» WHAT TO DO
From the entries, copy every line that carries the string "computer".

### RECORDS FOR PROCESSING

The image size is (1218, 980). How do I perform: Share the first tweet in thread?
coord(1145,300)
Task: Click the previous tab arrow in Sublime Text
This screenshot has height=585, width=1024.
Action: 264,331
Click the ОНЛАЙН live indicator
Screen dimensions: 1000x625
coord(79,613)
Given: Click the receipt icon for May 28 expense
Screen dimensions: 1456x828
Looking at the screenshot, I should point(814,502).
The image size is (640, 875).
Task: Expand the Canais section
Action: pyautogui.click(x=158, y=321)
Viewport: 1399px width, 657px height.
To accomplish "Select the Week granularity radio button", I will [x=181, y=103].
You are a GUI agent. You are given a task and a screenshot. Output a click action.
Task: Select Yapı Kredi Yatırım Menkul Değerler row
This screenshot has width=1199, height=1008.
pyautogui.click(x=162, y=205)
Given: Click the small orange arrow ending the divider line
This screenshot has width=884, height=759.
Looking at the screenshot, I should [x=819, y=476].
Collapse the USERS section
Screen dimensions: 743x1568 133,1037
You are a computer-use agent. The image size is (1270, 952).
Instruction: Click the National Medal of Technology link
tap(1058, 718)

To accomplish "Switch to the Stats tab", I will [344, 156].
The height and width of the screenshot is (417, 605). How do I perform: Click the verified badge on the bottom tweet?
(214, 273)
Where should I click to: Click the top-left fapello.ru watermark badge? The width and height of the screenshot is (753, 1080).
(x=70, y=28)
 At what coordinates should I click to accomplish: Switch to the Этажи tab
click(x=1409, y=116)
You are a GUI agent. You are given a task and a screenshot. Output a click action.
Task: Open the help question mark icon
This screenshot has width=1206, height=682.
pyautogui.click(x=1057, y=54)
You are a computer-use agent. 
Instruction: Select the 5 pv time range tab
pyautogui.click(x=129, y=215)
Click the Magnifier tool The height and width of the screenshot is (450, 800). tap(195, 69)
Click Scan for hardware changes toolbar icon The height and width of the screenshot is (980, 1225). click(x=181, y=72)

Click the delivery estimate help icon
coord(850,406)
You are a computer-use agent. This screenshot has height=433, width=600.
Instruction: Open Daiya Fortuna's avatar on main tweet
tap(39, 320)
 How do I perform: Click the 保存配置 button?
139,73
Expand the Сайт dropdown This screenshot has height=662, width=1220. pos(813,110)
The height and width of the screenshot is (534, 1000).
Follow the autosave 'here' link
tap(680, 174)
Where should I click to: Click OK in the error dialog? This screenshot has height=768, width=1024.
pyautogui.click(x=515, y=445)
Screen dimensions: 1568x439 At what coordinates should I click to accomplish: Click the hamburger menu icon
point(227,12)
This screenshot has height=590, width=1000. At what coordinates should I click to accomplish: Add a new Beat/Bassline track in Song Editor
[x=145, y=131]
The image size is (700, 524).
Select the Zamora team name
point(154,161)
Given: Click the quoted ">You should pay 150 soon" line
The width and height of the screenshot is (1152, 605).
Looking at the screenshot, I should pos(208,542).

######

» WRITTEN RESPONSE
You are a computer-use agent. The image size is (1270, 952).
You are a computer-use agent. 
You are a computer-use agent. This screenshot has height=433, width=600.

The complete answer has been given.